### Source text
========

Fending off the Reit
19 June 2006
2 April 2014
30 January 2014
3 February 2014
22 July 2013
7 February 2014
It is easy to forget that long before the boom in offshore property investment structures caused by seeding relief for stamp duty land tax, Jersey and Guernsey property unit trusts, often referred to as Jersey property unit trusts (JPUTs) and Guernsey property unit trusts (GPUTs), had been in steady use as tax-efficient property investment fund vehicles for many years.
The Henderson UK Property Fund and the Deutsche RREEF UK property funds, for example, were established as open-ended property unit trusts in Jersey in the early 1990s and Schroders have had JPUTs since the late 1990s. And although the unit trust has recently been the vehicle of choice, offshore property investment companies and limited partnerships have also been used and continue to attract the interest of investors and fund managers.
Just as much as the fiscal advantages, it has been the strong legal and regulatory framework and the depth and breadth of experience in fund administration that have attracted property funds to Jersey and Guernsey.
The proposed introduction of the UK real estate investment trust (Reit) appears to threaten to bring an end to the offshore market by offering the UK property market an investment vehicle which allows free marketability, tax treatment in the UK equivalent to direct investment and availability to retail as well as institutional investors.
Will Reits affect the offshore fund industry?
The market is already seeing signs that the UK Reit is not the answer to every need. Even in its 'refined' form following the announcements in the recent Budget, there are situations where a Reit will not work for certain investors and investing through offshore structures will continue to be attractive.
For example, for joint ventures or clubs of institutional investors who do not have an interest in a listing, and for those for whom enhanced liquidity from a listing is not a key factor, the requirement that a Reit be a listed UK resident company will make it less attractive than some of the offshore alternatives. There is no requirement for offshore vehicles in Jersey and Guernsey to be listed.
For companies with large controlling stakes, the Reit will be of limited appeal given the tax charge that will be levied on the Reit if it makes a distribution to a shareholder holding an interest of 10 per cent or more. Generally, we anticipate that offshore structures will offer a number of savings over the Reit, with no equivalent to the entry or conversion charges and lower expected establishment costs.
It is also expected that the flexibility of the regulatory infrastructure in Jersey and Guernsey will continue to attract property investment. The legislation provides appropriate investor protection, while retaining the flexibility to adapt quickly to changing market conditions. Funds in Jersey and Guernsey are regulated appropriately to the nature of the particular fund. The more a fund is targeted towards institutional or experienced individual investors, the more flexible the Financial Services Commissions in Jersey and Guernsey can be in their regulatory requirements, relying instead on adequate disclosure.
The impact on existing JPUTs and GPUTs
It is not expected that many existing JPUTs and GPUTs will be converted to Reits given the likelihood that the 2 per cent conversion charge would apply. There is currently no roll-over mechanism and investors in offshore structures would all have to agree to swap their existing investments for shares in the Reit. It seems likely that even if a UK property company decides to convert to a Reit, it will keep any investments already in JPUTs or GPUTs in this form in view of the continuing ability to deal in the units free of UK stamp duties.

========

### Set of tasks
A. Decide whether each statement agrees with the Reit article, answering yes or no and quoting the deciding words: (i) offshore vehicles in Jersey and Guernsey must be listed; (ii) the Henderson UK Property Fund was set up in Jersey in the early 1990s; (iii) a roll-over mechanism currently exists for moving offshore investments into a Reit.
B. Duplicate everything in the Reit article from "The proposed introduction" down to "offshore fund industry?".
C. Go on with the Reit article, picking up after its final sentence.
The data after this point is unrelated to the Reit article.

### Supplied information
========

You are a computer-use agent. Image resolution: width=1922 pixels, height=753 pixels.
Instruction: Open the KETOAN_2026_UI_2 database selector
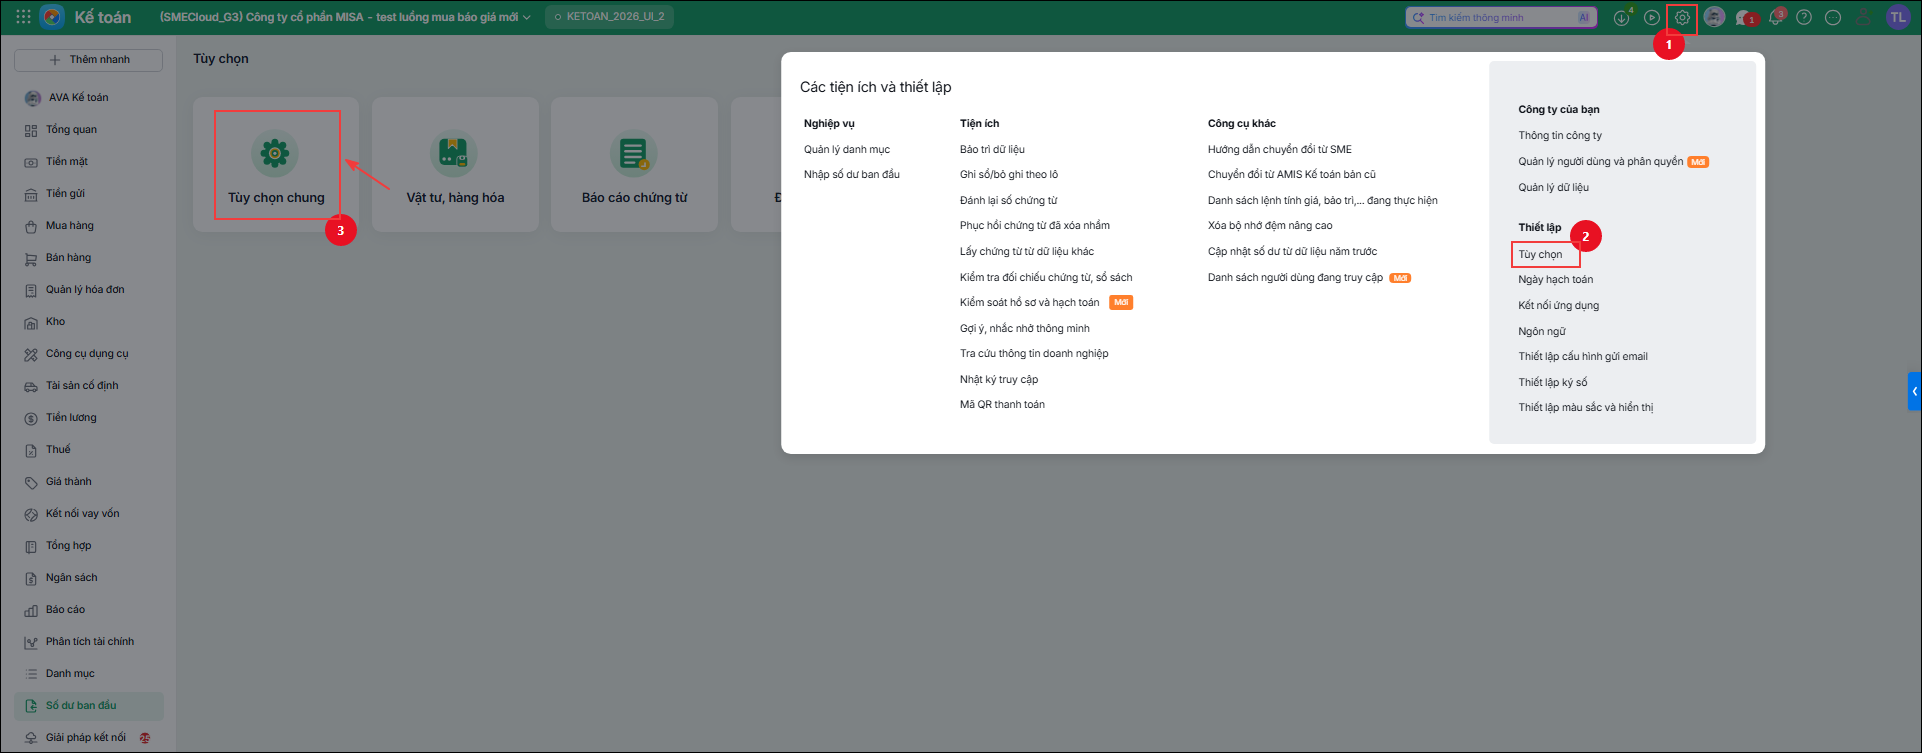pyautogui.click(x=609, y=17)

========

### Set of answers
A.
(i) No: "There is no requirement for offshore vehicles in Jersey and Guernsey to be listed."
(ii) Yes: "The Henderson UK Property Fund and the Deutsche RREEF UK property funds, for example, were established as open-ended property unit trusts in Jersey in the early 1990s"
(iii) No: "There is currently no roll-over mechanism"

B.
The proposed introduction of the UK real estate investment trust (Reit) appears to threaten to bring an end to the offshore market by offering the UK property market an investment vehicle which allows free marketability, tax treatment in the UK equivalent to direct investment and availability to retail as well as institutional investors.
Will Reits affect the offshore fund industry?

C.
One trend we expect to see, in the pursuit of greater liquidity, is an increase in listings of property vehicles offshore. Any listed vehicle (including those established in Jersey and Guernsey) has an advantage over unlisted vehicles in terms of the liquidity of units or shares and the ability to deal in small lots at speed with low transaction costs. So although offshore vehicles in Jersey and Guernsey do not need to be listed, we expect that increasing numbers will be, including on AIM and the Channel Islands Stock Exchange (CISX). And as the CISX offers advantages over the London Stock Exchange, in terms of flexibility, timing and cost, we also anticipate listings of Reits on the CISX.
Secondary dealing in closed-ended unlisted offshore vehicles currently presents a challenge to investors, but there is at least one example of a fund offering investors a service which is intended to improve the liquidity and speed of dealing in its units and it may be that other offshore funds follow suit. Morley Fund Management has unveiled a UK "trading facility" for its own unlisted real estate funds.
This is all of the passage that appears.